Eden Lake is a horror movie about a nice young middle class couple who leave London in their 4X4 for an idyllic weekend camping in some remote woods beside a water-filled quarry. There they run into a gang of teenagers and things start to get nasty, and then much nastier still…

It’s a slick, well-made horror. I didn’t think it was a great film and it's not one I'm in any hurry to see again. Eden Lake is too derivative, both in content and technique. I’ve seen much of it before, in Straw Dogs, Deliverance and the Friday the 13th movies. I didn’t think there was any chemistry between the lead actor and actress, and they didn’t engage me as characters. Also, the script fudges such matters as sex and nudity (which are usually very important to horror in the woods). When the gang finally capture the heroine, who cavorts in her bikini and spends a lot of the film running around in a low cut dress, all those evil, nasty teenagers want to do with her is tie her up.

As various reviewers have noted, this is a middle class anxiety movie. Hence the absence of nudity and rape. This is a horror film which, for all its violence, stays on the side of decency.

The makers of Eden Lake have cannily latched on to the most troubling trauma of Middle England: the fear that gangs of violent, irrational hoodies are turning our public spaces into no-go areas for decent people. No wonder that the Daily Mail calls Eden Lake “all too real” and advises every MP to see it. If ever a film fitted a worldview of a whole society going rotten, this is it.

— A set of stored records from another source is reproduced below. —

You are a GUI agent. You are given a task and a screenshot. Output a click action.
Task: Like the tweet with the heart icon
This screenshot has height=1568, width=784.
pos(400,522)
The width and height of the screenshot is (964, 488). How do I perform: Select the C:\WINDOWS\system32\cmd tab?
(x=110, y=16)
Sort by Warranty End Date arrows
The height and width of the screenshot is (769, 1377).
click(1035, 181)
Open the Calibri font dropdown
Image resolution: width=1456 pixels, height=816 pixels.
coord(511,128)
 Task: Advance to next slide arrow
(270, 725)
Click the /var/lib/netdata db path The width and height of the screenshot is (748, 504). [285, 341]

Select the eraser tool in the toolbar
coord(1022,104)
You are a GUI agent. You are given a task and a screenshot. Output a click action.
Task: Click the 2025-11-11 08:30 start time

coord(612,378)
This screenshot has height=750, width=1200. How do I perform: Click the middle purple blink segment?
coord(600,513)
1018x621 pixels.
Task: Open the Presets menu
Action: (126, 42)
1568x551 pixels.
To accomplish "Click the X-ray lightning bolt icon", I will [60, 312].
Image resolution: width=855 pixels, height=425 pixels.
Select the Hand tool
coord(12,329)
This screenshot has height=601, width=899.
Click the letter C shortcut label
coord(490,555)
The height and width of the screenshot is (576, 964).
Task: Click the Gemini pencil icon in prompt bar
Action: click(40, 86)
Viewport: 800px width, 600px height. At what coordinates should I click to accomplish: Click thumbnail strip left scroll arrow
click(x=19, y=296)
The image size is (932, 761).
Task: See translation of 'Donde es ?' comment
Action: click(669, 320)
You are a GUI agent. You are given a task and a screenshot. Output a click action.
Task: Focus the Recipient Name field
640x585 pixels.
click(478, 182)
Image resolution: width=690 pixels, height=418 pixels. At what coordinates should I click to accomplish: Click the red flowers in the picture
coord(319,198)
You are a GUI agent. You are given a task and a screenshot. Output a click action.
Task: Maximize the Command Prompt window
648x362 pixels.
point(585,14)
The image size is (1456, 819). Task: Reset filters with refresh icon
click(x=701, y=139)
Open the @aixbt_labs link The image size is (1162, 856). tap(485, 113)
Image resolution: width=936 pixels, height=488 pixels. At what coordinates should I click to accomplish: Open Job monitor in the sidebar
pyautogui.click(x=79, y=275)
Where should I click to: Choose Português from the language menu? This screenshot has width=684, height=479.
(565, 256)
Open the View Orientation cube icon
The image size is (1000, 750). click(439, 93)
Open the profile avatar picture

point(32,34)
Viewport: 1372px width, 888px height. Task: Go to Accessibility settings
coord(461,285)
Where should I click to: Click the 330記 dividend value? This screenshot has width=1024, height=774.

What intrigues me is that an essential component of the feral youth gang is that its members are all cyclists. Their first appearance in the movie is riding through a red light at a junction, causing the hero to slam on the brakes of his Jeep. Later they cycle down to the shoreline and disturb the tranquillity of the hero and heroine. Later still, they hunt down the heroine on their bikes. Expressing the fantasy life of every Mail reader, the heroine grabs a branch and knocks the lead cyclist off his bike. All the other cyclists then crash too. Later on, the heroine succeeds in killing a member of the gang by running them down, deliberately. And the film enlists your sympathy for this action. If Eden Lake is about 4X4 lifestyle anxiety, it is also about fantasies of 4X4 lifestyle revenge on those who disturb it. The good people drive 4X4s. The bad people cycle. And it's a war.

And so there it is. The identifying characteristics of feral youth, other than knives and a slavering Rottweiler, are bicycles and cycling. The road users most demonised by the mass media are, in this movie, literally evil. And the evil is signalled right from the start by their flouting of red lights at a junction.

Eden Lake is about terror, violence, risk and threat. But as Richard Morrison notes

If you are a middle-class adult, you are in more danger of being killed by a household appliance than by a knife-wielding or gun-toting teenage thug. Even for youths living in tough neighbourhoods, the chance of being stabbed or shot has been luridly exaggerated by the media. For teenagers (as for everyone else) the recklessly driven motor car is still the biggest danger on the streets.

I suppose the message of Eden Lake is this.

If you drive a Jeep, obey your Sat Nav and don't laugh at its advice to turn round and go back.

If you are a cyclist, don’t go through a red light. Do that on a regular basis and you'll soon find yourself casting all social restraints aside and freewheeling down a slippery slope that ends in horrifying assaults on 4X4 drivers and their passengers. And we wouldn't want that, would we?